Aim of the exercise:
Print only the lines from the one with "At what coordinates" through the end of the data, exactly, and please omit pictures.

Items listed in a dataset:
-*-

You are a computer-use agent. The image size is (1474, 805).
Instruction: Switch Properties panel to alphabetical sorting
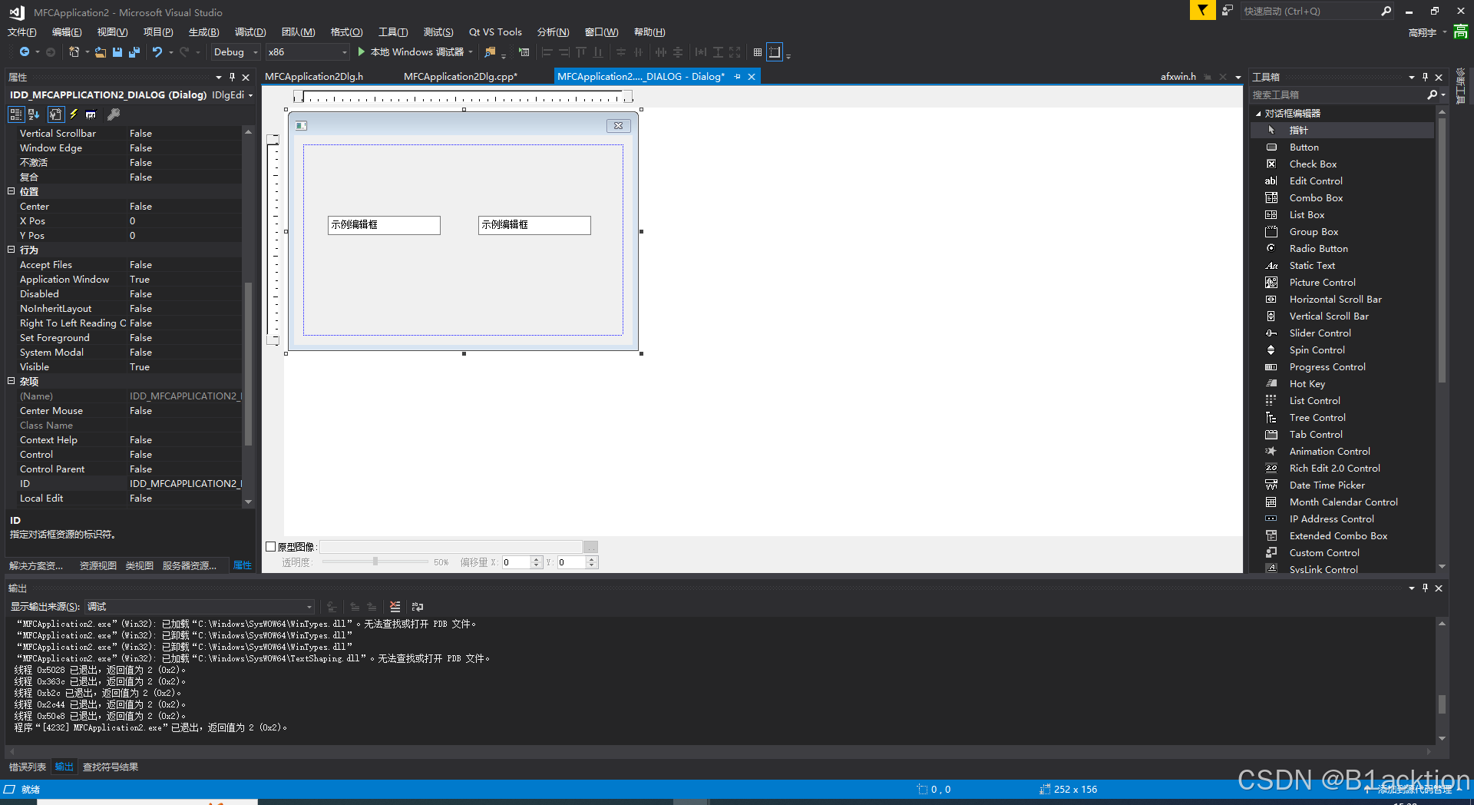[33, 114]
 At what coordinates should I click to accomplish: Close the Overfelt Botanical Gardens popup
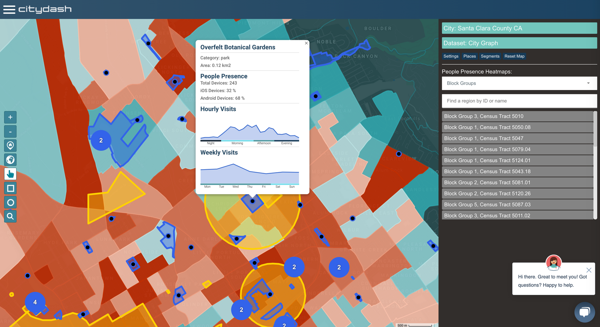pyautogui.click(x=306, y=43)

-*-

Output of the task:
 At what coordinates should I click to accomplish: Close the Overfelt Botanical Gardens popup
pyautogui.click(x=306, y=43)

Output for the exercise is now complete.